2. OfferWise was scored by its founder. The protocol specifies blind, criterion-at-a-time scoring to mitigate confirmation bias, and that discipline was applied. But the ultimate test is whether an independent third party reproduces the result on the same methodology. Until that happens, treat these numbers as a founder-run study, not an audited report.

3. "Regional cost data" is a structural moat, not an exclusivity moat. Bare LLMs could theoretically pull HomeAdvisor data live — the reason they didn't, in this test, is that they weren't prompted to. A LLM with function-calling against a structured cost API would close some of the cost-accuracy gap. OfferWise's advantage is having already done that structuring work across 111K+ records, and having it available in-workflow without additional tool calls. That's real, but it's workflow differentiation, not data exclusivity.

None of these invalidate the result. They explain what it is and isn't.

What this means for partners

The results map to the dimensions that matter when property condition drives financial outcomes:

For insurers: OfferWise's severity calibration and insurability flagging translate physical defects into financial risk the way underwriters already think about it. Critical-severity issues are tagged with their insurance implications — a polybutylene plumbing finding, for instance, surfaces as both a repair cost and a potential policy exclusion.
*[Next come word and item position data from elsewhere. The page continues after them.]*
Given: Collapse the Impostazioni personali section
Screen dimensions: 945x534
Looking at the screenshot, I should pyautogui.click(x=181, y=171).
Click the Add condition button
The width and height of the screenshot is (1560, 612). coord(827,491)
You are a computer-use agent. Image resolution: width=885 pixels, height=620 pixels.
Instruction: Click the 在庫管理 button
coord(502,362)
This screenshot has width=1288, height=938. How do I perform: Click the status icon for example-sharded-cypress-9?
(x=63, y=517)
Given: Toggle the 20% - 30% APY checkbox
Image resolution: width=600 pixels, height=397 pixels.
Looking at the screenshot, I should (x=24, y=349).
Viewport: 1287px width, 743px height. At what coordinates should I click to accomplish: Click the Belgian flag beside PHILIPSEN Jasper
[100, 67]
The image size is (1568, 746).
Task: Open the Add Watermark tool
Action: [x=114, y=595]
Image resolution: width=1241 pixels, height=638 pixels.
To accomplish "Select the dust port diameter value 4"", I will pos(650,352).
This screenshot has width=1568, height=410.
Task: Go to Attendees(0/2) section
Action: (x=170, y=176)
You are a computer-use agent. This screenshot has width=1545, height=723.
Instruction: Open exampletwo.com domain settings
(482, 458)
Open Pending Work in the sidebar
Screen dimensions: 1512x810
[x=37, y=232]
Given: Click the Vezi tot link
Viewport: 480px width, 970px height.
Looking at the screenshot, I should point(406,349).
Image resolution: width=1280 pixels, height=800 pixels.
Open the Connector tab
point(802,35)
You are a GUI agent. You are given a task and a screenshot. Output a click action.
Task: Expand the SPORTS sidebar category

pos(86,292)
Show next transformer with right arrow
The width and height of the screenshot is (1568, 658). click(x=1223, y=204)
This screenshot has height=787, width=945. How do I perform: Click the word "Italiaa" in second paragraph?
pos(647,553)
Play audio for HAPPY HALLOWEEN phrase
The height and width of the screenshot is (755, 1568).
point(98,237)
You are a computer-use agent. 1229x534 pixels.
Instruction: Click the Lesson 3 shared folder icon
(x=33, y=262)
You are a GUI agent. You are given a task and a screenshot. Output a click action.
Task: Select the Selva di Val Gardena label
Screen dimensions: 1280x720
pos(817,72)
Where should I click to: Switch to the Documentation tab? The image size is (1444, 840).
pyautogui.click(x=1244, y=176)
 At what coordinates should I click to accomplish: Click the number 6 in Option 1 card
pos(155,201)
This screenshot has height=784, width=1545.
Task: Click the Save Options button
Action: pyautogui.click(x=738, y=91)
For lenders: The regional cost accuracy is the underwriting signal. A renovation loan priced against a $120K-$300K repair range has very different loss exposure than one priced against $75K. OfferWise's cost output is narrow enough to be actionable in LTV calculations without requiring a $500-$800 fee appraisal.

For buyers and agents: The Negotiation Playbook output is what the 21-comparison scorecard actually measures. It's not "summarize this inspection" — it's "tell me what to do about it." That's the actionability win.